The other arguments are all present in `merge_plus`, see documentation there for details.
The result for tier_match is a list with 4 items: the matched dataset, the unmatched data, and a match evaluation.
Here's what the matches look like:
```{r}
result$matches[1:5]
```
As you can see, the matches dataset has a column called 'tier' that indicates which tier the match was from. It also adds any additional columns added by the matching process.

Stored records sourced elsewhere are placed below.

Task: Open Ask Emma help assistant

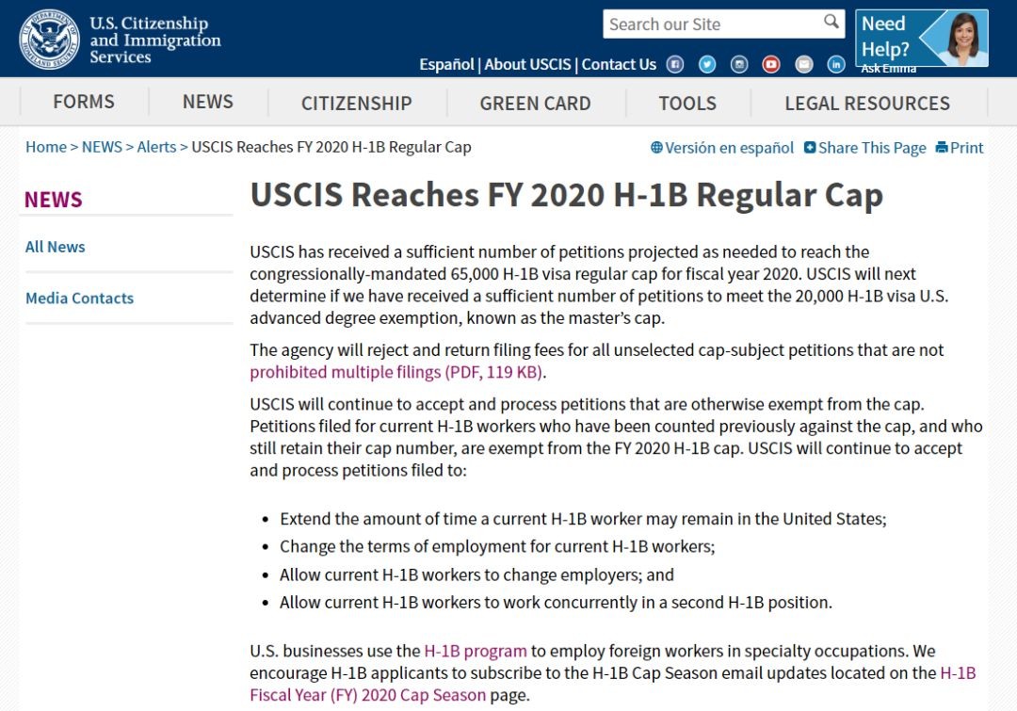Action: [x=922, y=39]
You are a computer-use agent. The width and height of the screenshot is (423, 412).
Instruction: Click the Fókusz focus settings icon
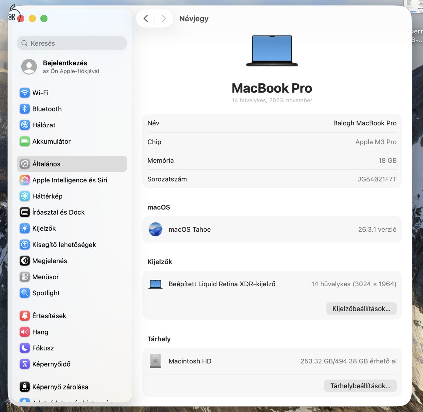[x=25, y=348]
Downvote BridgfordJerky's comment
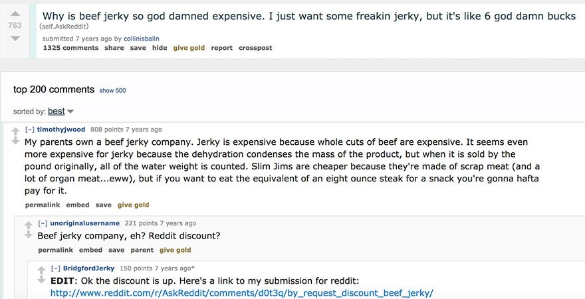The image size is (585, 299). pyautogui.click(x=42, y=280)
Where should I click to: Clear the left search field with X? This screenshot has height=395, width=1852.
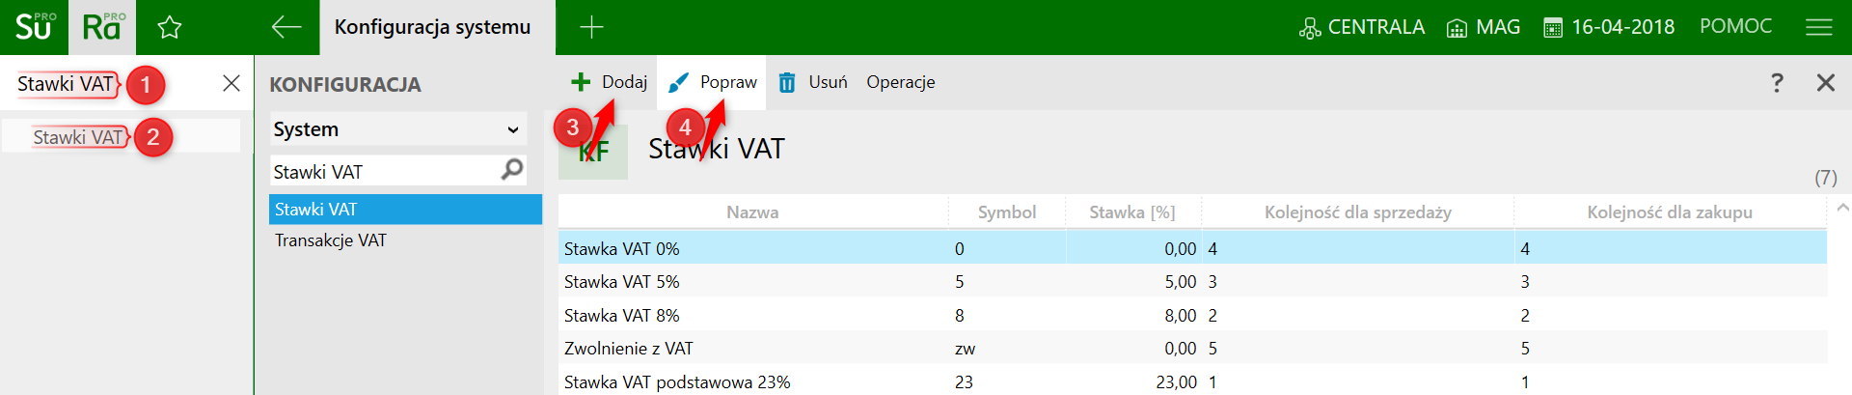(x=232, y=83)
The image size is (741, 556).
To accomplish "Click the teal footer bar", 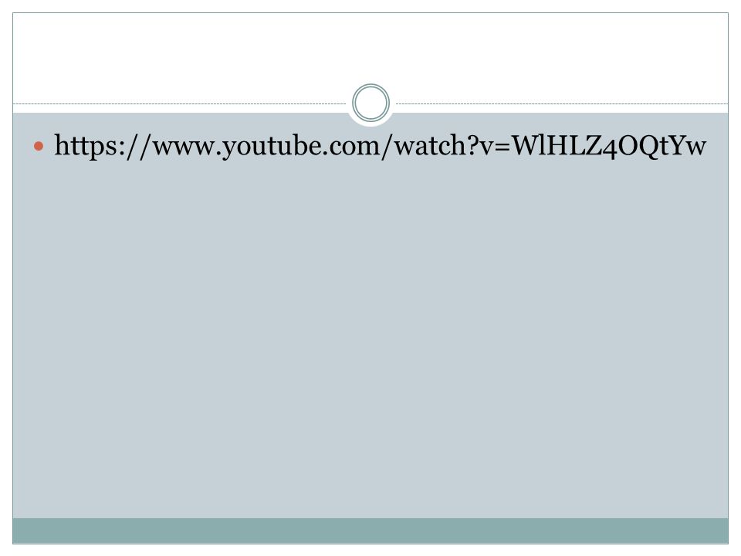I will tap(371, 531).
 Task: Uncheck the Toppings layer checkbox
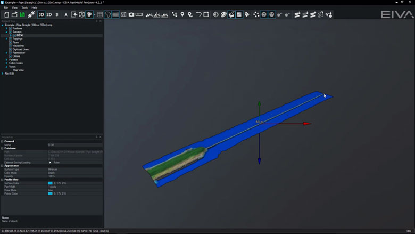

In this example, we see 'Company_score', created from the from the post-hoc scoring; 'wgt_jaccard_sim', the Weighted Jaccard similarity, created when using the 'wgt_jaccard' setting of `fuzzy_match` (see the 'Fuzzy-matching' vignette for more details); and 'Company_compare', created from the multivar matching tier.
We also have a match evaluation, now filled out with more details broken down by tier:
```{r}
result$match_evaluation
```
We can use this evaluation to figure out which tiers did the 'best' job matching, getting the most unique matches.